Could this West Coast production of The Waste Land be a model for mid-pandemic theater?
In early March, on one of the last nights before everything stopped, I went to see Medea at the Brooklyn Academy of Music. It was one of the final nights the show was in production, and the 834-seat theater was almost entirely full. A few minutes before it began, an usher escorted my girlfriend and me from the back of the house to two miraculously empty seats in the front row, where we sat shoulder-to-shoulder with our neighbors and just a few feet away from the cast. We would find out later that by that time, there were already thousands of cases of the coronavirus in New York City—perhaps as many as 11,000.
Now, being face-to-face with any cast is no longer an option; theater is online. And while the pandemic has brought an indefinite stall to an industry that relies on closed, in-person gatherings, it has also opened space to address long-standing issues of equitability and sustainability that have been increasingly contentious in recent years, and possibly new artistic opportunities as well.

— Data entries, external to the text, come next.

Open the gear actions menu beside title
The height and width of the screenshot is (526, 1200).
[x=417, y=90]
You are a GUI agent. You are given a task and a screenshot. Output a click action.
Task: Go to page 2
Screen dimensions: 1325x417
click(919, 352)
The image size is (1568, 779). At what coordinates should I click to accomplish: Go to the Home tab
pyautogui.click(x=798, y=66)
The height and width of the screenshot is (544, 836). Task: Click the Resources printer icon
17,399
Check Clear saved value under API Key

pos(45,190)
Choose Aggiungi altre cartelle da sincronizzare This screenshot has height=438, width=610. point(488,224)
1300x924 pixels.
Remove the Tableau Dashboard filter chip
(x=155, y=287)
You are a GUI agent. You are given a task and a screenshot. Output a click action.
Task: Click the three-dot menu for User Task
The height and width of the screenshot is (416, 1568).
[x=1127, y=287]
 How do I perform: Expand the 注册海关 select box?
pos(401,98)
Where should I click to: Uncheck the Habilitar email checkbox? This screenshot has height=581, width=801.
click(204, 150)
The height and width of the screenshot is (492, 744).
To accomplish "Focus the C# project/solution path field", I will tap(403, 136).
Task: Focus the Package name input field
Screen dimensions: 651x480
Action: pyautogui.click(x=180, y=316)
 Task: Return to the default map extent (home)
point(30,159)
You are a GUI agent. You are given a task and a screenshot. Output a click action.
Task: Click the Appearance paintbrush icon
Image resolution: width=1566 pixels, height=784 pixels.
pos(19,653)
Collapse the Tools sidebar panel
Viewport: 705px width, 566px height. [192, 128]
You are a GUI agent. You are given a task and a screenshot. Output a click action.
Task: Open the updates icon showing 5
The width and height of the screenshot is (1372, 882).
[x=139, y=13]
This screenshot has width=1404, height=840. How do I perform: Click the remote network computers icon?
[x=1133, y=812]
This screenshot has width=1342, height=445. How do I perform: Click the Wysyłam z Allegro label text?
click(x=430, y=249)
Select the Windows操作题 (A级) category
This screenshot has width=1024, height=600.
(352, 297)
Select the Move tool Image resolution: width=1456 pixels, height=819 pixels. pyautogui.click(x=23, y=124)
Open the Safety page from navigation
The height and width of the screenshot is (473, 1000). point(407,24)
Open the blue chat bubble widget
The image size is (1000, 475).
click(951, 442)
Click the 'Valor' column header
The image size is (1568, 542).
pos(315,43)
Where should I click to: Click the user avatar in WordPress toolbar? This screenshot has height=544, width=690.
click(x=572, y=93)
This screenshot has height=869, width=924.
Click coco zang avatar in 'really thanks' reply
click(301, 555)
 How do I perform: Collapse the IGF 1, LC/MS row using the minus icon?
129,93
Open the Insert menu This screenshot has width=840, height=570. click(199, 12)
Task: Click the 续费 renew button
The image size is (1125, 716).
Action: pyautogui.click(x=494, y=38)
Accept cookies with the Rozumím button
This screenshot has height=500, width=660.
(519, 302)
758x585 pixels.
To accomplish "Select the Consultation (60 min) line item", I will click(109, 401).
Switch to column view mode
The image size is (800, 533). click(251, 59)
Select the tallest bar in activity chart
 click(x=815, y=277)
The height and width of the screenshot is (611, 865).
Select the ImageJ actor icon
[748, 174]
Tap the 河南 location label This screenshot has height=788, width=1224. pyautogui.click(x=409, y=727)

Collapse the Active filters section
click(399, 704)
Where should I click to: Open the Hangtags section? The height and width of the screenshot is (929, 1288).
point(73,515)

Many public-facing discussions have focused on expanding theater’s reach to the public by recording shows, livestreaming, and rethinking ticket sales—all measures that have immediately made theater a more accessible art form. Playwright Tara Moses pointed out that the new, widespread digitization of plays is particularly helpful for those who require physical accommodations or ASL interpretation that might not be available in person. Others have taken the necessity of virtual theater as an artistic opportunity; critic Jonathan Mandell described the emergence of a new theatrical aesthetic, characterized by intimacy and immediacy, that is “low-tech, low-key, one-on-one, close-up.” But these conversations, in their emphasis on virtual performance, have largely sidestepped the question of whether in-person theater has any future at all.
Now, an experimental theater company in Oakland, California, is close to greenlighting a project that shows one path forward for live theater in the midst of crisis—and, appropriately, T. S. Eliot is involved.
The Oakland Theater Project announced it would stage a drive-in adaptation of The Waste Land, Eliot’s magnum opus of destruction, fragmentation, and isolation in the wake of World War I and the Spanish flu. Playwright and actor Lisa Ramirez will perform the adaptation in the parking lot next to the Oakland Theater Project in downtown Oakland, California, and Oakland Theater Project co-founder and co-artistic director Michael Moran will direct.
Broadway World reported on how it would work, exactly:
While remaining in their cars, audience members will view the play and have access to its vocals and soundscape via radio frequencies to their personal electronic devices. Ms. Ramirez will perform in a staging area with scenic and video elements as a backdrop.
Local authorities will also require that all audience members must stay seated in an enclosed car and that each car can only contain “members of a single household.” (Can they enforce that?) Tickets will range from $20 to $50 and performances will take place Sept. 11-Oct. 4 on Thursday, Friday, and Saturday evenings.
The project is still awaiting approval from the Actors’ Equity Association, and once approved, it will be the first on the West Coast to attempt this model during the coronavirus pandemic. (The Des Moines Playhouse has also staged drive-in live theater events this summer.) Outside the U.S., the Czech National Theater recently experimented with a drive-in performance that, The New York Times reported, sometimes “felt more like a traffic jam than a work of drama.” Still, in this case, the form feels in line with The Waste Land and its by-now-familiar combination of devastation and foreboding; perfect for These Times.